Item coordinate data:
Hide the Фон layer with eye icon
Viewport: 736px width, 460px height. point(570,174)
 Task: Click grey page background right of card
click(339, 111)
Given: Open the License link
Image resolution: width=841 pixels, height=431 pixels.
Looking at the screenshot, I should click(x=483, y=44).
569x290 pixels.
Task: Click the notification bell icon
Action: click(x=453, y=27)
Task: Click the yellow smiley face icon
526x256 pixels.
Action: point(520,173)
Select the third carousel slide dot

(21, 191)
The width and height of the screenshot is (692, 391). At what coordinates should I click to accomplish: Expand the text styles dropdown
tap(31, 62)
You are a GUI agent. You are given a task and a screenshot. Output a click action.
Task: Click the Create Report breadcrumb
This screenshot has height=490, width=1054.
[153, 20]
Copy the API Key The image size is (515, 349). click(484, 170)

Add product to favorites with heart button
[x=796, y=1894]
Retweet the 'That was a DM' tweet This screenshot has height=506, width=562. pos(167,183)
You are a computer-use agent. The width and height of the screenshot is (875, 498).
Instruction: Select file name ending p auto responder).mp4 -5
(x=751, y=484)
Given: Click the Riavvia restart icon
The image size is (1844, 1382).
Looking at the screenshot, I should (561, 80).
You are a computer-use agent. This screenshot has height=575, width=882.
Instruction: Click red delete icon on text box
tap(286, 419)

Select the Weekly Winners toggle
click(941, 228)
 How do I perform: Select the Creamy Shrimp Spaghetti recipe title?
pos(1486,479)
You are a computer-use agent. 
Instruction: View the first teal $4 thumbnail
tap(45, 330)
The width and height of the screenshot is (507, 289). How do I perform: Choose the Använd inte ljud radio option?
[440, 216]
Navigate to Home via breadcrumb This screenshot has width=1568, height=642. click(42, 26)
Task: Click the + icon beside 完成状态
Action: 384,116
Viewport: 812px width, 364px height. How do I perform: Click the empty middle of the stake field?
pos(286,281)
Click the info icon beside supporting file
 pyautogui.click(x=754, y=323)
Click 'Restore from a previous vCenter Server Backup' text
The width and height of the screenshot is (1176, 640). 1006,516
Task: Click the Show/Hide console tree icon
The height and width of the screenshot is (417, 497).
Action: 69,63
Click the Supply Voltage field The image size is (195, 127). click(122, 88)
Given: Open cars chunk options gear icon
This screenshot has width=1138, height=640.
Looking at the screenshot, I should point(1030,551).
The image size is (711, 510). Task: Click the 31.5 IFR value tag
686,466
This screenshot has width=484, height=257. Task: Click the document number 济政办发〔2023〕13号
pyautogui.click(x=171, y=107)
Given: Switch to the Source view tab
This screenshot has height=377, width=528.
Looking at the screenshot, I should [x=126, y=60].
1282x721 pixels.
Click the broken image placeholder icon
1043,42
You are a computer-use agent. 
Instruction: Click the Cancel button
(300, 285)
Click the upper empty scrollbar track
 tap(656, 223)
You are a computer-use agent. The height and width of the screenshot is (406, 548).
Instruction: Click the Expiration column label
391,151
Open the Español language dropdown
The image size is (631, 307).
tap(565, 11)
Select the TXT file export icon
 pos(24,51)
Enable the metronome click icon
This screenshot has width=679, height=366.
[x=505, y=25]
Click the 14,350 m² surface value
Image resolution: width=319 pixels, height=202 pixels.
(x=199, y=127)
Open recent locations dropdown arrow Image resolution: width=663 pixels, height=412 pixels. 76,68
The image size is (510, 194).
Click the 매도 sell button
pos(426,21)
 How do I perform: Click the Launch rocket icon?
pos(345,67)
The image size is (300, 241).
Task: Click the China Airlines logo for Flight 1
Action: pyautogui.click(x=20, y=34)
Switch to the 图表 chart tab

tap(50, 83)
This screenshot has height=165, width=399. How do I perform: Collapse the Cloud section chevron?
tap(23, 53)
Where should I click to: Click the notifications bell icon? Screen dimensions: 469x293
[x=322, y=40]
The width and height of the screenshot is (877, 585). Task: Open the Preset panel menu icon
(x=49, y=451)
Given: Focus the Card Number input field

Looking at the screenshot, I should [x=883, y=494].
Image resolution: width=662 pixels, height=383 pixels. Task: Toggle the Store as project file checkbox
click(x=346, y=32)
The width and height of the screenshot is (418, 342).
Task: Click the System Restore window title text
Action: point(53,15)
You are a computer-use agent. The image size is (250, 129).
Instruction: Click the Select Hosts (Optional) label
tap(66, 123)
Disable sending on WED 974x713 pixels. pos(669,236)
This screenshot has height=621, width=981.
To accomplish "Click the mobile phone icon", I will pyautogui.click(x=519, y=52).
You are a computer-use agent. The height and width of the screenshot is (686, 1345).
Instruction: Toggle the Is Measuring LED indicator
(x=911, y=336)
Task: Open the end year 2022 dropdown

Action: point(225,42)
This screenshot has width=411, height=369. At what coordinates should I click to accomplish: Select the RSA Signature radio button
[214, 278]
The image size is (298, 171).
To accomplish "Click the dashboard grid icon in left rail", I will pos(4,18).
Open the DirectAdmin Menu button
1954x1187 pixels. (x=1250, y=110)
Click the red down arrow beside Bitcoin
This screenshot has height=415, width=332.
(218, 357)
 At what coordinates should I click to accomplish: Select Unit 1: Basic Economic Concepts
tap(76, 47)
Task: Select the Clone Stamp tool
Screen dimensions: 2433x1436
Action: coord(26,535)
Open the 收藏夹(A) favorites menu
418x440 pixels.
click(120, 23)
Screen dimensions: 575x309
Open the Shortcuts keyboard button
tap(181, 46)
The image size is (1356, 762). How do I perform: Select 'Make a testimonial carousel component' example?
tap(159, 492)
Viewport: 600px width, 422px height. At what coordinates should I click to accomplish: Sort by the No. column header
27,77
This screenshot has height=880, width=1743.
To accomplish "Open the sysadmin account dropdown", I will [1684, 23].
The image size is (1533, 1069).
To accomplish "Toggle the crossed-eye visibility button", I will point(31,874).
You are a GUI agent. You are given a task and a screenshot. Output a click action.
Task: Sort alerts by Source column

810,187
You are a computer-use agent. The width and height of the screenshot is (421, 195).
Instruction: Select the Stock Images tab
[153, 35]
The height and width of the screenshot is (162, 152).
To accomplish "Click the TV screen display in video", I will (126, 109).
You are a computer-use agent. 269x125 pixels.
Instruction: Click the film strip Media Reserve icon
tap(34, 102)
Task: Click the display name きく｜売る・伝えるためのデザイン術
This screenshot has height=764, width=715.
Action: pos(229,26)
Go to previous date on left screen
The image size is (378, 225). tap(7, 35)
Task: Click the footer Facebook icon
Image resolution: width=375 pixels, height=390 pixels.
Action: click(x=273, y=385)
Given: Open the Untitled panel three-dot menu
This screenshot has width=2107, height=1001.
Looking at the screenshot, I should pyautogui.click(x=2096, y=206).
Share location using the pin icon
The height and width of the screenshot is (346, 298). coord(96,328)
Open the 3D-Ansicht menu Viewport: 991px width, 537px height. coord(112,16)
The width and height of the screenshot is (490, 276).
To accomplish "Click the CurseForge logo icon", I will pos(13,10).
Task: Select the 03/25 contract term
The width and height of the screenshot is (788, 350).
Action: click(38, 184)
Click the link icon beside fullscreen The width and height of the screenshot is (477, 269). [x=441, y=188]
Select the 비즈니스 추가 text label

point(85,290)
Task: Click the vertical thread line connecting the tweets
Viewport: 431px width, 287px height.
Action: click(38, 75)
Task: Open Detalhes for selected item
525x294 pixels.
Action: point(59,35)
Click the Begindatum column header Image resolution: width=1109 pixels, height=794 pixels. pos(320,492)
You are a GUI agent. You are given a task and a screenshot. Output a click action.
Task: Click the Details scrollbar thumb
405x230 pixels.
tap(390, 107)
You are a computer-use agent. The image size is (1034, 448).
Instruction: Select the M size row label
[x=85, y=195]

• _WRITTEN INSTRUCTION_:
Reproduce word for word the rows from the line that contains "Given: Open the Untitled panel three-dot menu" through the line that contains "The height and width of the screenshot is (346, 298).", including both of those lines.

• _COMPLETED EXERCISE_:
Given: Open the Untitled panel three-dot menu
This screenshot has width=2107, height=1001.
Looking at the screenshot, I should pyautogui.click(x=2096, y=206).
Share location using the pin icon
The height and width of the screenshot is (346, 298). coord(96,328)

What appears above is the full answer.